I didn’t really notice what I *ate*, but I sat with Matt Roche from Offermatica (whom I referenced a few days ago but only met today) and Bill Bruno from Stratigent. During the course of lunch, I asked them both what they thought about ABA testing, which companies sometimes use when they have too few visitors (too little data) to do standard split-path testing.

With ABA, the company does an A/B test with three groups instead of two. They randomly split visitors into three groups. One of them sees the test page (the B group.) The other two groups both see the same control page (Those are the two A groups.) When the first A group has the same conversion rate as the second A group, the company who is running the test decides that it has collected enough data, and then feels that it is in a position to declare either the control or the new test page a winner.
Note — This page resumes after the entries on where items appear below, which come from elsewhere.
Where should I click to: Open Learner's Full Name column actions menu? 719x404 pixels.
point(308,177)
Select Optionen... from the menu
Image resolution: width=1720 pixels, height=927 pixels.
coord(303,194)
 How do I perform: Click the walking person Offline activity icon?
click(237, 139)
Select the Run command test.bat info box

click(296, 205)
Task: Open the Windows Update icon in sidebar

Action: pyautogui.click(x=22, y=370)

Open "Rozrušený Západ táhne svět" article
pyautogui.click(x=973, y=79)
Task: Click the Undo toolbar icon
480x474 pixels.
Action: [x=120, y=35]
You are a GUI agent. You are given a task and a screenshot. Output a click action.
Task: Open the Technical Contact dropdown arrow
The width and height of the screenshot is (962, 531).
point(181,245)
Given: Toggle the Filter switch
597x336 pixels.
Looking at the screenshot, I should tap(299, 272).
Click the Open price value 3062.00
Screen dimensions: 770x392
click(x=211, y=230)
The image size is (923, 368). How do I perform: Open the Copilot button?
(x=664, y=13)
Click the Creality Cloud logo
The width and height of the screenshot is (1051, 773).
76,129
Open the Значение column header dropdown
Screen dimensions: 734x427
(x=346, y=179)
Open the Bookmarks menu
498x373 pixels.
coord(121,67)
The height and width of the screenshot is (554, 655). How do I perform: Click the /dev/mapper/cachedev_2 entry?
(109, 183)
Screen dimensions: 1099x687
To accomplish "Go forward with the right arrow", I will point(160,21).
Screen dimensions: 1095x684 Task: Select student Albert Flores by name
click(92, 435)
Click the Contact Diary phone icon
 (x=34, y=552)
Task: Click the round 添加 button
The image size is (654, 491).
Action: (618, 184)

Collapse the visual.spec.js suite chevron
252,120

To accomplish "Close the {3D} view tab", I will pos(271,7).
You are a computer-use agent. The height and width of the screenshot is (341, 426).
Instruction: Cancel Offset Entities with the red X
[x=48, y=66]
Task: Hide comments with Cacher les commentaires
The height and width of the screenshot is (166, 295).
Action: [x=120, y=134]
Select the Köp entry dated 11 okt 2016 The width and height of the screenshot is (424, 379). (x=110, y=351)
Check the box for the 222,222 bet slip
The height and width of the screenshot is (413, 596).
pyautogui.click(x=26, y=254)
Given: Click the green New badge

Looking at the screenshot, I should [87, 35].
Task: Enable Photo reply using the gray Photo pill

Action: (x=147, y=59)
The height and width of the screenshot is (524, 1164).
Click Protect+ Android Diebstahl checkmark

Matt and Bill both dismissed ABA testing as a not-too-great idea. Matt drew a picture on the back of Bill’s business card, showing how data usually presents itself:


It is never very clean, he said, and it doesn’t usually go in a beautiful curve, but it bounces all over the place. So in the above picture, the two “A” tests are in black and red, and the B test is in blue. At which arrow should we say that the two A tests are the same — the first one, where the blue is a winner, the second one, where they are all tied, or the third one, where the blue line is the loser?